**Article**
————————
Face au sentiment d'impunité – la situation actuelle est de fait ressentie ainsi –, le Sénat avait proposé de porter de trois mois à un an le délai de prescription en cas d'injure ou de menace contre une personne dépositaire de l'autorité publique. Cette disposition avait été rejetée par l'Assemblée nationale.

Nous le redisons, nous devrons retravailler en urgence sur ce sujet. Les violences sont l'un des fléaux qui conduisent aujourd'hui de nombreux élus locaux à renoncer à se porter de nouveau candidats, voire, dans le pire des cas, à démissionner de leur mandat. Nous ne pouvons nous y résoudre. Je tenais à le faire savoir.

M. le président. Je suis saisi de deux amendements identiques.

L'amendement n° 110 est présenté par Mme Florennes.

L'amendement n° 258 est présenté par Mmes Eustache-Brinio et Patru et M. Kerrouche, au nom de la commission.

Ces deux amendements sont ainsi libellés :

Alinéa 9

Rédiger ainsi cet alinéa :

- les trois dernières phrases sont remplacées par quatre phrases ainsi rédigées : « Les membres du conseil municipal en sont informés. La preuve de cette information, accompagnée de la demande, est transmise, dans un délai de dix jours à compter de la réception de la demande, au représentant de l'État dans le département ou à son délégué dans l'arrondissement, selon les modalités prévues au II de l'article L. 2131-2. L'élu bénéficie de la protection de la commune à compter de la réception de ces documents par le représentant de l'État dans le département ou par son délégué dans l'arrondissement. La commune notifie à l'élu concerné la preuve de cette réception et porte cette information à l'ordre du jour de la séance suivante du conseil municipal. » ;

La parole est à Mme Isabelle Florennes, pour présenter l'amendement n° 110.
————————
**Section de données**
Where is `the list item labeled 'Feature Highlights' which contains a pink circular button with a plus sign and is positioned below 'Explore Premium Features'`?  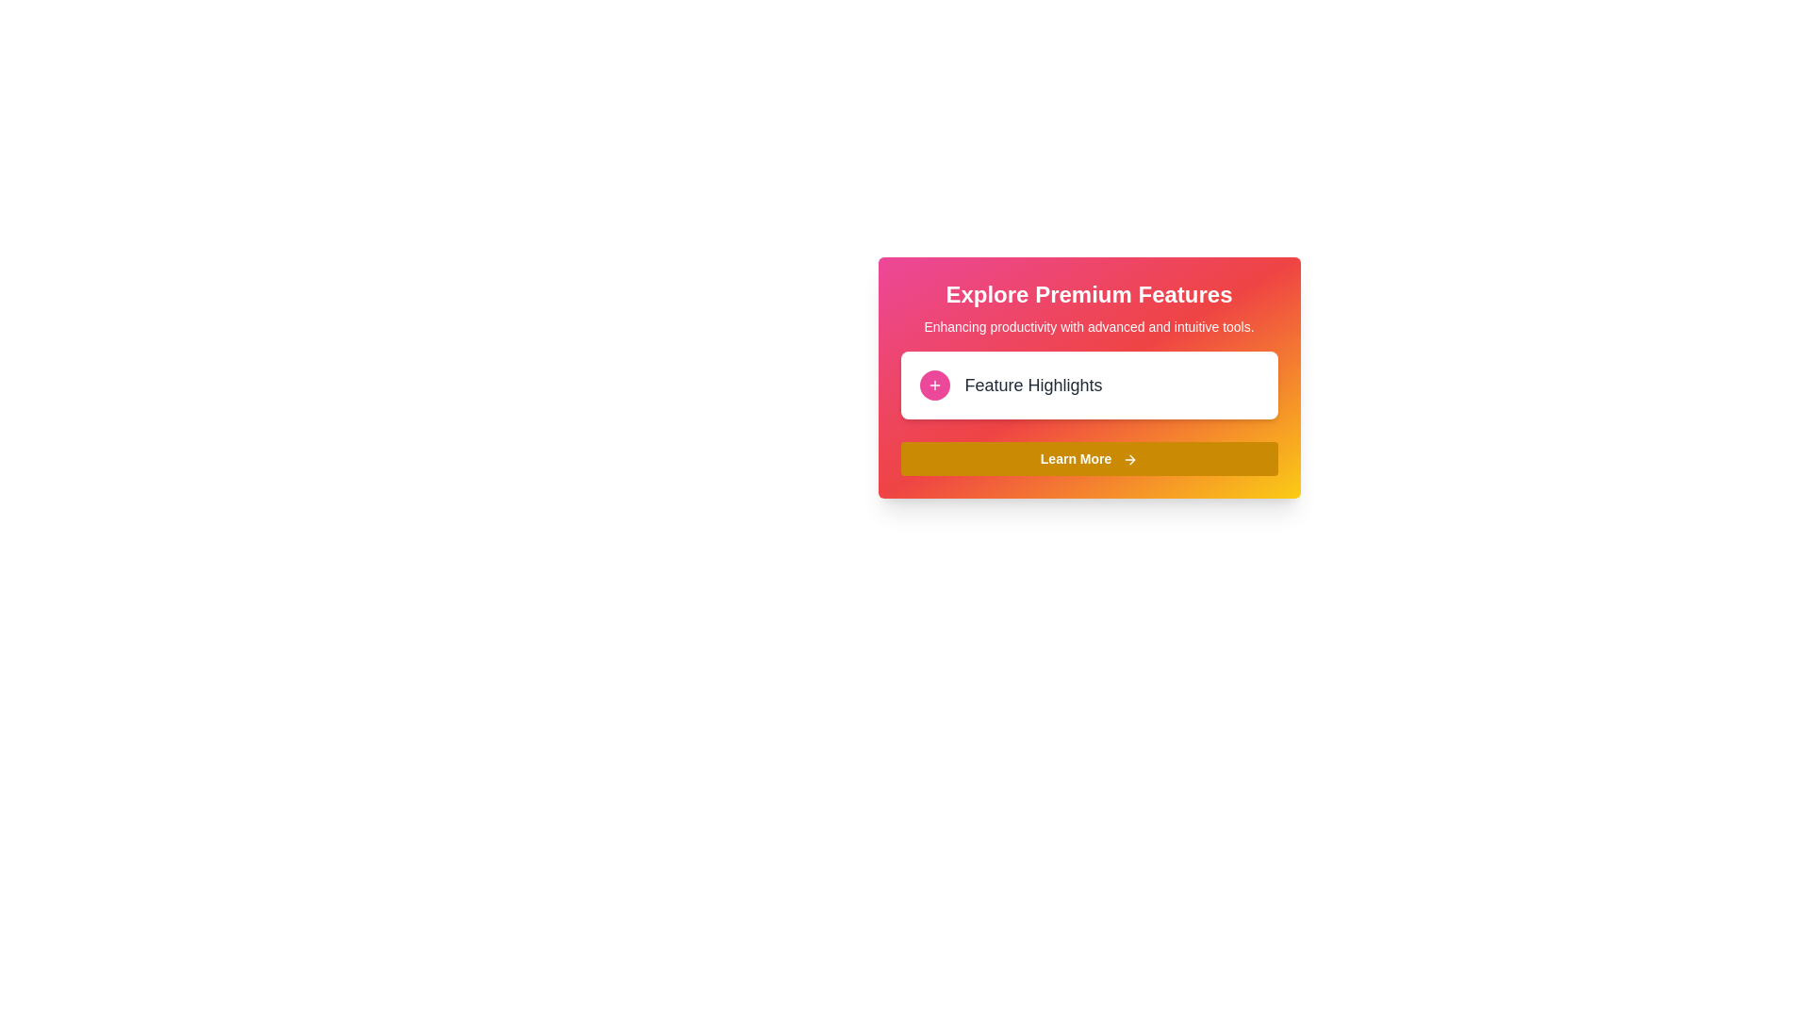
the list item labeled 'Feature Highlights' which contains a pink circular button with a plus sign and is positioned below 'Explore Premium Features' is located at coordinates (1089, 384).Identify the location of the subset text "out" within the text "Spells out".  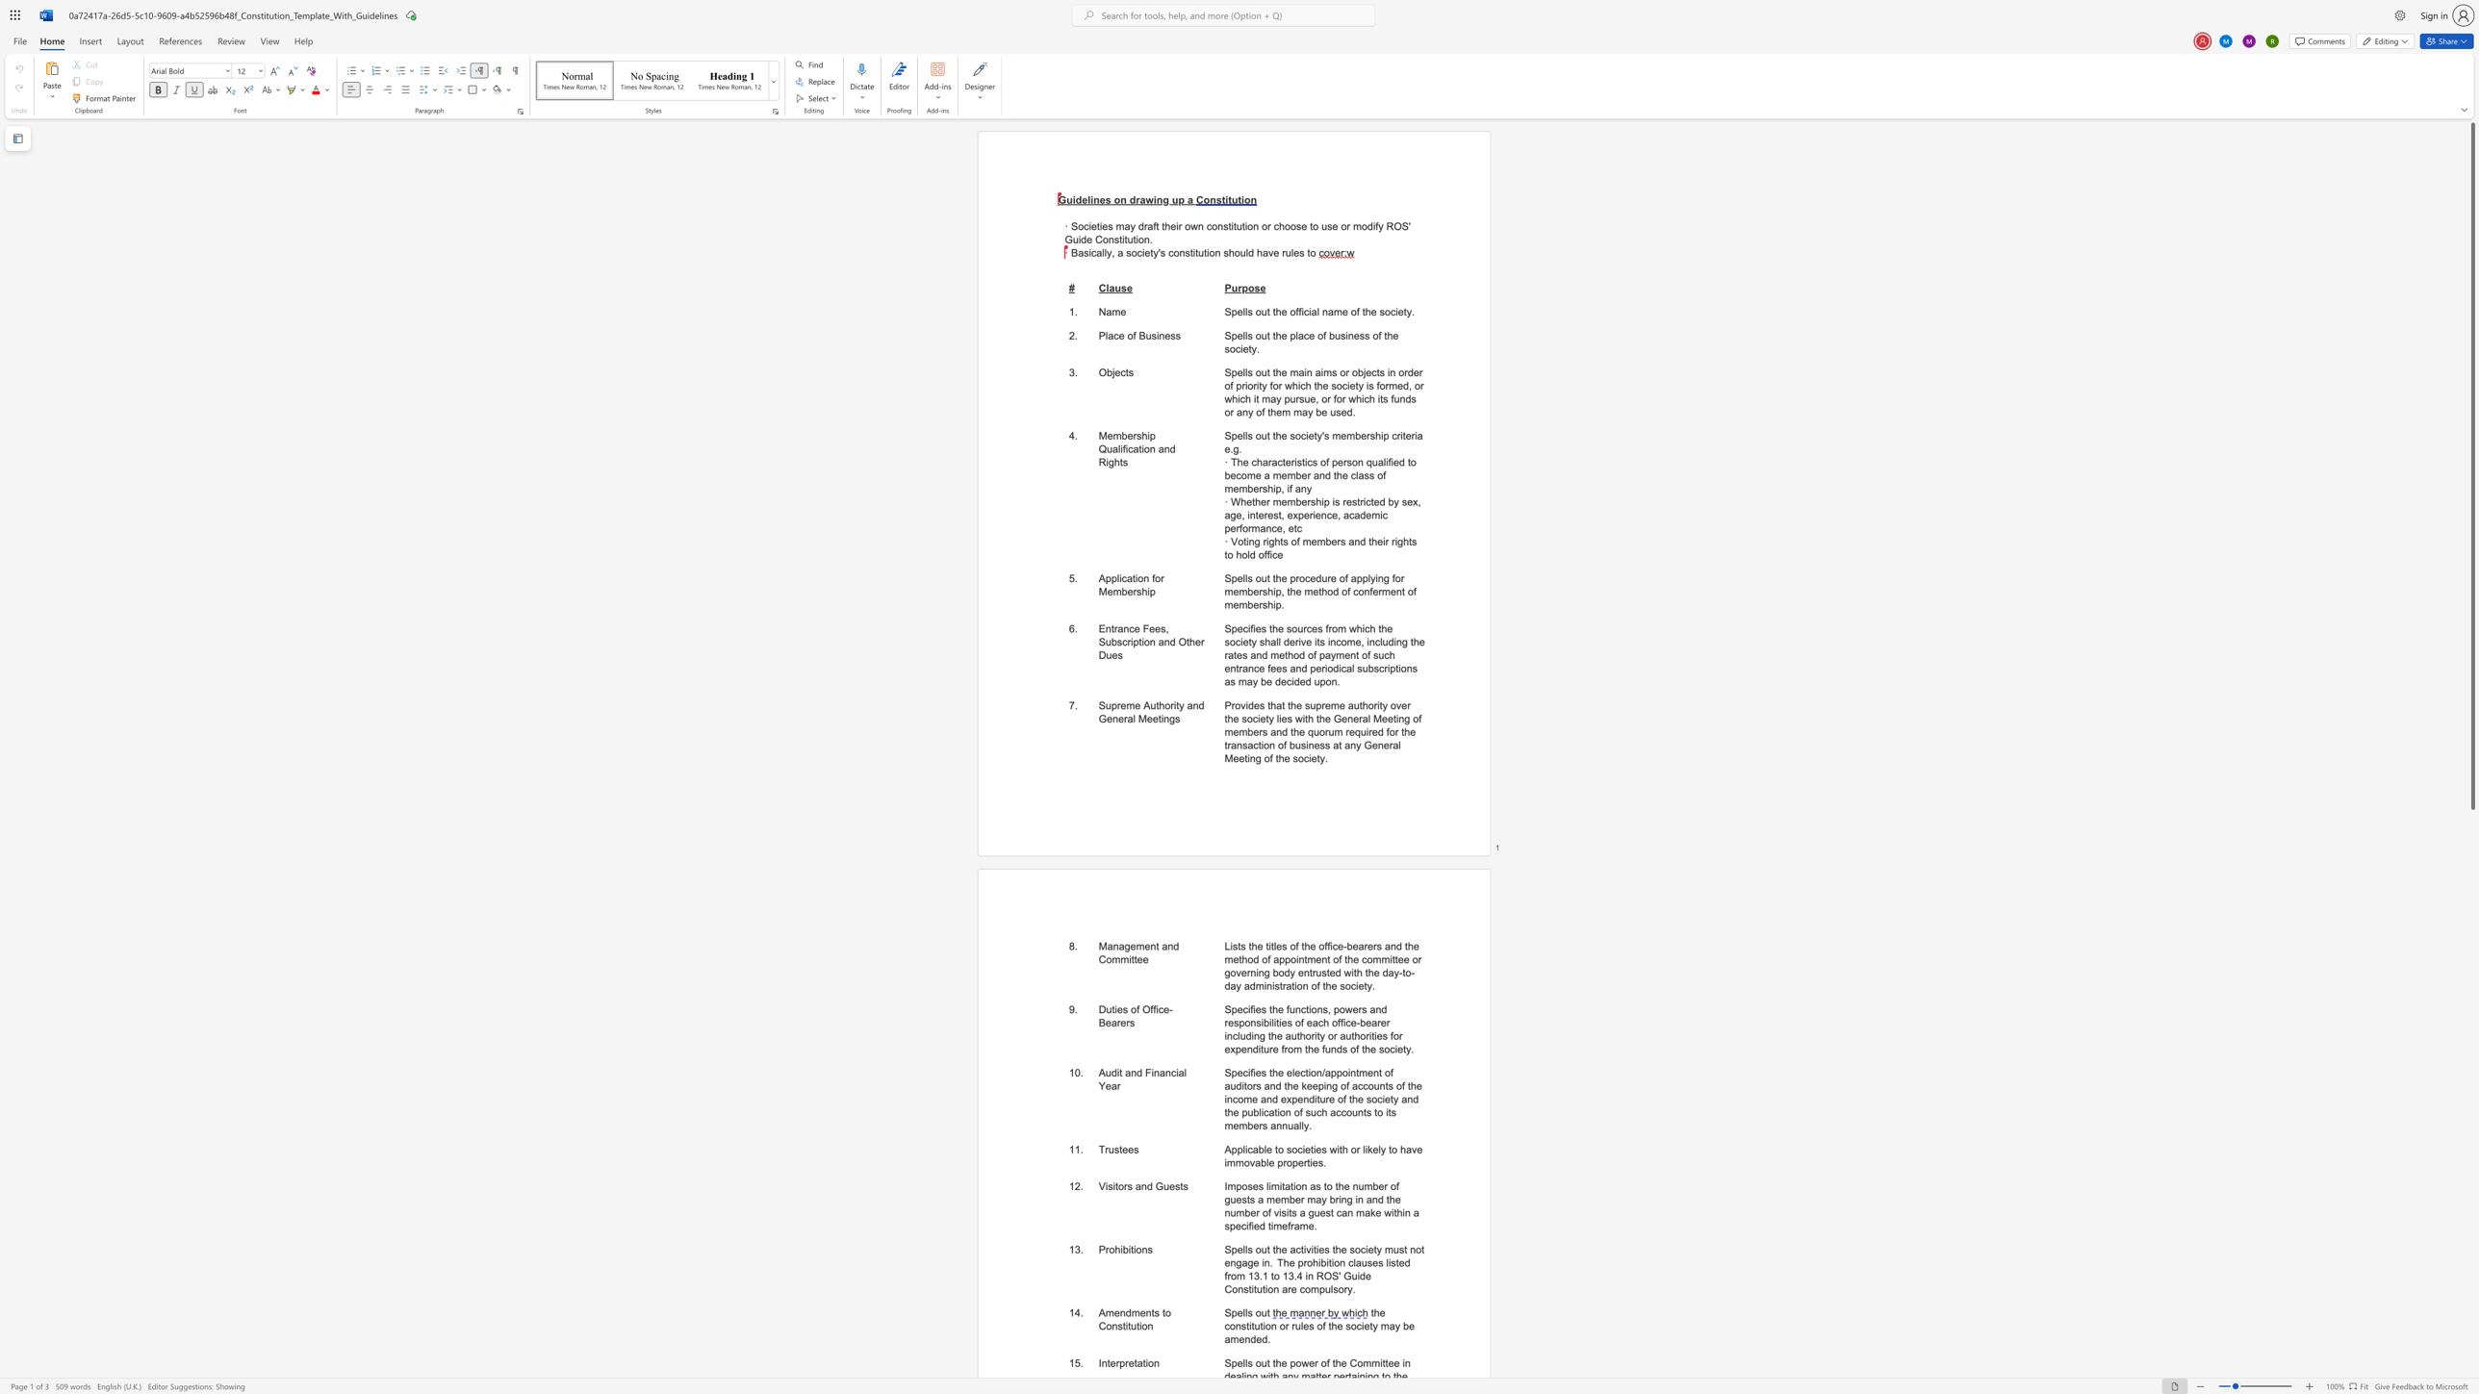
————————
**Consigne A**
Relevez dans l'article ci-dessus tous les noms des personnes qui présentent les amendements n° 110 et n° 258.
**Consigne B**
Reproduisez à l'identique le passage de l'article qui commence par les mots contenant « Face au sentiment » et s'achève sur « par l'Assemblée nationale. ».

**Sortie complète A**
- Mme Florennes (Mme Isabelle Florennes)
- Mme Eustache-Brinio
- Mme Patru
- M. Kerrouche

**Sortie complète B**
Face au sentiment d'impunité – la situation actuelle est de fait ressentie ainsi –, le Sénat avait proposé de porter de trois mois à un an le délai de prescription en cas d'injure ou de menace contre une personne dépositaire de l'autorité publique. Cette disposition avait été rejetée par l'Assemblée nationale.